***** Material provided

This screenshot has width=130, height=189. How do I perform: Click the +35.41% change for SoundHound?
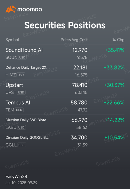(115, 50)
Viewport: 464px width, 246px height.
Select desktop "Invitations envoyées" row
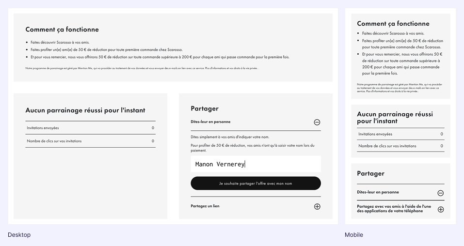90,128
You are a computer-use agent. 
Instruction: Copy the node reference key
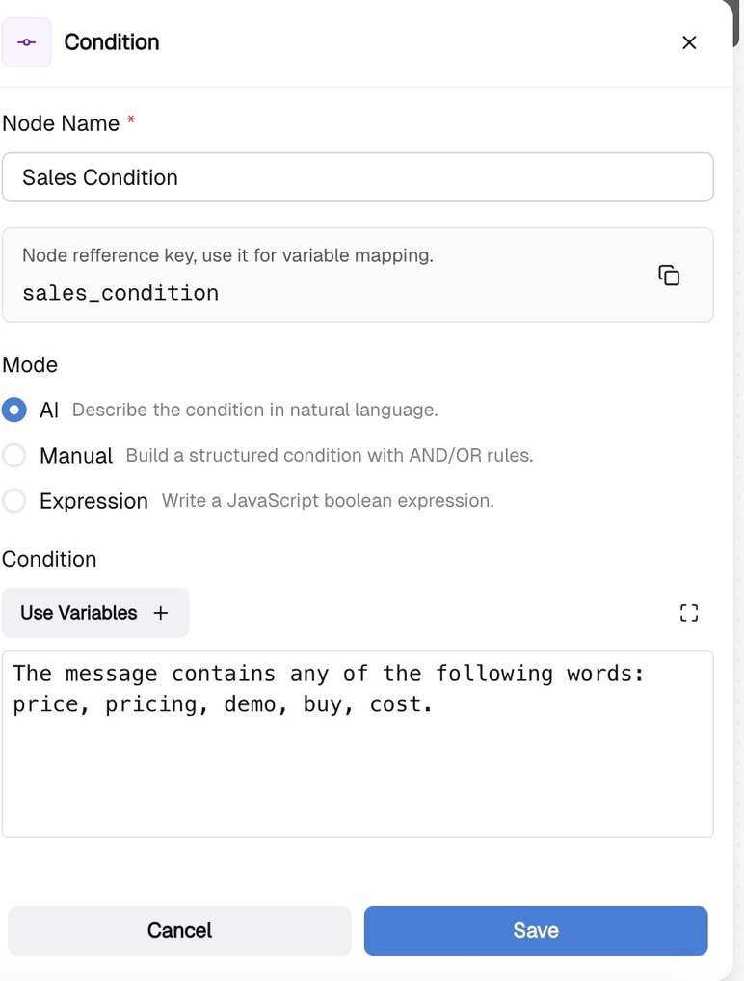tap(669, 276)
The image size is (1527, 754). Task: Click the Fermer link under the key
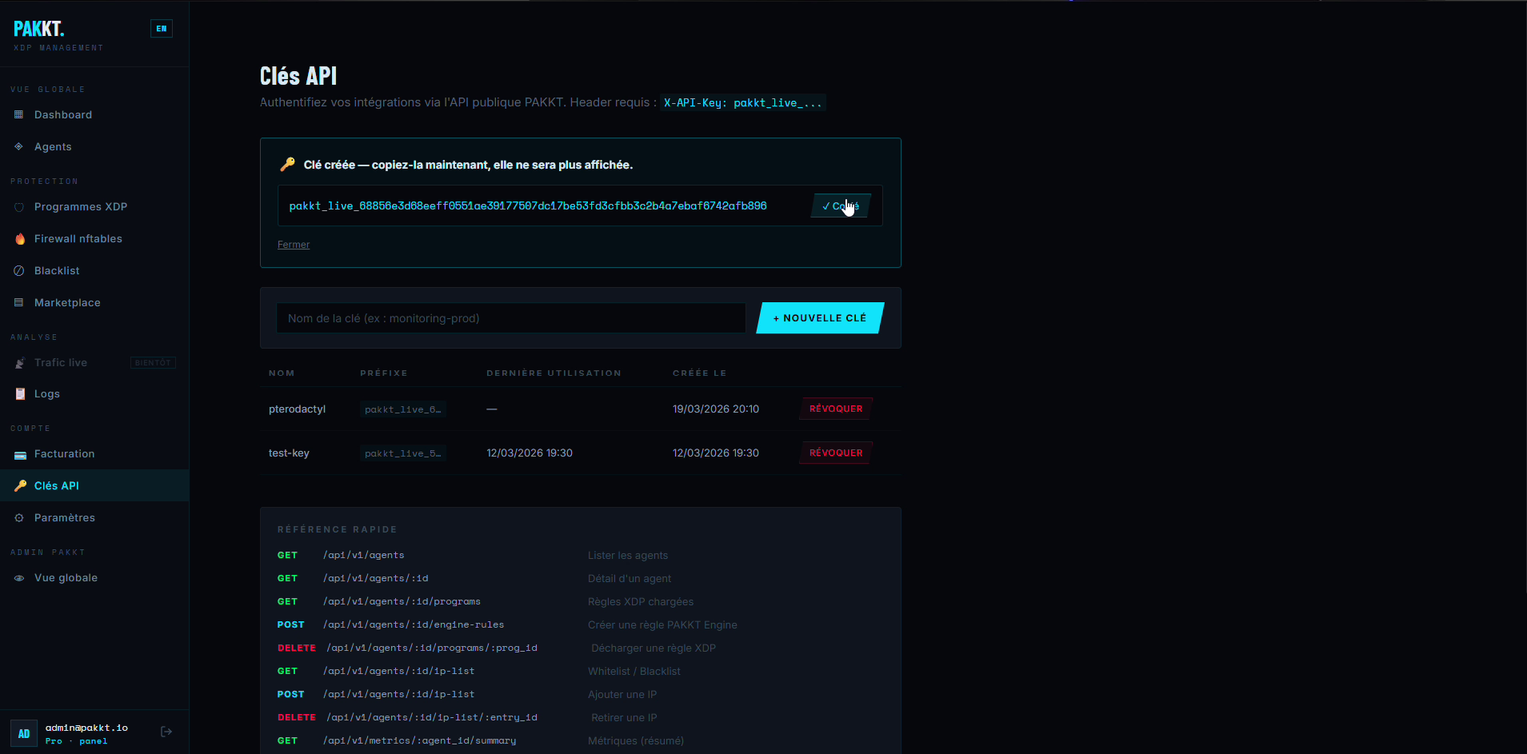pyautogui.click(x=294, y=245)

**********

## Aim of the exercise
The images are to be left out while the entries are written out exactly.

## Your response
This screenshot has width=130, height=189. How do I perform: Click the +35.41% change for SoundHound?
(115, 50)
Viewport: 464px width, 246px height.
Select desktop "Invitations envoyées" row
90,128
You are a computer-use agent. 
Instruction: Copy the node reference key
tap(669, 276)
The image size is (1527, 754). Task: Click the Fermer link under the key
pyautogui.click(x=294, y=245)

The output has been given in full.